TEXT EXCERPT:
Pesticides Contaminate Medical and Recreational Marijuana

(Beyond Pesticides, December 7, 2018) As medicinal and recreational marijuana continue to be legalized in various states, concerns about the safety of the burgeoning industry — how the substance is grown, harvested, processed, distributed, sold, and used — have emerged. Colorado’s recent experience is a case in point: in early December, the state’s Marijuana Enforcement Division (MED) announced two recalls on cannabis products out of concern about their contamination by pesticide residues.

In both cases, the recall announcements from the Colorado Department of Revenue, in conjunction with the Colorado Department of Agriculture (CDA) and the Colorado Department of Public Health and Environment, said that the state agencies “deem it a threat to public health and safety when pesticides that are not on the list of approved pesticides for marijuana use as determined by CDA are applied in a manner inconsistent with the pesticide’s label.” Three off-label pesticides were listed in the recall announcement. Pyriproxyfen was found in samples tested from Colorado Wellness Centers LLC (dba Lush), and bifenthrin and diuron were found in samples from Crossroads Wellness LLC (dba Boulder Botanics). None of those compounds is approved by Colorado for use on marijuana; two are listed as possible carcinogens by the U.S. Environmental Protection Agency (EPA).

At roughly the same time came news out of California of a decidedly human glitch in that state’s recreational cannabis rollout: when the state’s new, mandated, and rigorous cannabis testing protocols became operational on July 1 of 2018, a lab director — at Sequoia Analytical Labs of Sacramento — allegedly began to falsify analyses of hundreds of batches of cannabis that went out to retailers. The alleged fraud continued for some months, without the knowledge of anyone else at the company, until — suspicious because of an unusual format of test reports that were submitted to it — the Bureau of Cannabis Control conducted an unannounced inspection of Sequoia’s laboratory. Reportedly, the lab director acknowledged that he’d falsified the reports, saying that some testing equipment was not functioning, and that he “just kept thinking [he] was going to figure it out the next day,” according to Sequoia’s general manager. The lab director was fired the day after the inspection, and the company voluntarily surrendered its cannabis testing license for 2018, although it hopes to regain it for 2019.

SOURCE MATERIAL:
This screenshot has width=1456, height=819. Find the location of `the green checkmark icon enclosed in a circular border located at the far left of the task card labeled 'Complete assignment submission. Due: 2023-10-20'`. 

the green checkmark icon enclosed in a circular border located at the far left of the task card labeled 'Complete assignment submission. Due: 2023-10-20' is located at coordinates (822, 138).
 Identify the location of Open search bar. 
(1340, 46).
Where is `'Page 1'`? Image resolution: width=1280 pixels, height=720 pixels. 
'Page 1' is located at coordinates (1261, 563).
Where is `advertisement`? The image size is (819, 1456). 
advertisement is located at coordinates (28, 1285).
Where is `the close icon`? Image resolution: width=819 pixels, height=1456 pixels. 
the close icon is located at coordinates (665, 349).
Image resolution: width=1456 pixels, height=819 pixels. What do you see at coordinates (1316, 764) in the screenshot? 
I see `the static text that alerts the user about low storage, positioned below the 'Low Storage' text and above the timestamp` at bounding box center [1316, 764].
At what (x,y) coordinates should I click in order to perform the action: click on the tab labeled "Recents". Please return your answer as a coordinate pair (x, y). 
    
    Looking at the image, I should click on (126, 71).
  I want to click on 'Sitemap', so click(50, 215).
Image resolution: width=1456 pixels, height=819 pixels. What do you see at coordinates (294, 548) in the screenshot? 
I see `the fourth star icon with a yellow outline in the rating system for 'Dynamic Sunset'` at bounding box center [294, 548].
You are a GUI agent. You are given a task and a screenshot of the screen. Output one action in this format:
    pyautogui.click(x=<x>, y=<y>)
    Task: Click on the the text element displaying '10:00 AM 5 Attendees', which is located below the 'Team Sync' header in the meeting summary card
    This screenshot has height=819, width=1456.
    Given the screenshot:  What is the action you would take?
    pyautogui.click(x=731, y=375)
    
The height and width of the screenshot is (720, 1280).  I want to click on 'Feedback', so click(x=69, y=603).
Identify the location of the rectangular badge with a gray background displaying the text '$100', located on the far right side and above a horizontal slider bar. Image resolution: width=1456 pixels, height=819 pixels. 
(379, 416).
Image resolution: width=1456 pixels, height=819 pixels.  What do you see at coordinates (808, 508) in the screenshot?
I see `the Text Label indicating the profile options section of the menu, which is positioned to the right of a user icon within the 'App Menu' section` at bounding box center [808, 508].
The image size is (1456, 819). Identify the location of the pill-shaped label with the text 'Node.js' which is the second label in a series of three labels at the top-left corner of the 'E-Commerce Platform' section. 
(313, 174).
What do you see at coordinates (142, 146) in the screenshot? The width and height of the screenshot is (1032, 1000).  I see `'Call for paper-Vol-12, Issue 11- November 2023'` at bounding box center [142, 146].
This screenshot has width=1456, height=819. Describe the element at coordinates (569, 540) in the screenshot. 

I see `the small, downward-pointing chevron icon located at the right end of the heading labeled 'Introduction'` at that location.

TASK DIRECTIONS: Echo the part of the pesticides-in-marijuana text starting with "Pesticides Contaminate Medical" and going on through "by pesticide residues.".

TASK RESPONSE:
Pesticides Contaminate Medical and Recreational Marijuana

(Beyond Pesticides, December 7, 2018) As medicinal and recreational marijuana continue to be legalized in various states, concerns about the safety of the burgeoning industry — how the substance is grown, harvested, processed, distributed, sold, and used — have emerged. Colorado’s recent experience is a case in point: in early December, the state’s Marijuana Enforcement Division (MED) announced two recalls on cannabis products out of concern about their contamination by pesticide residues.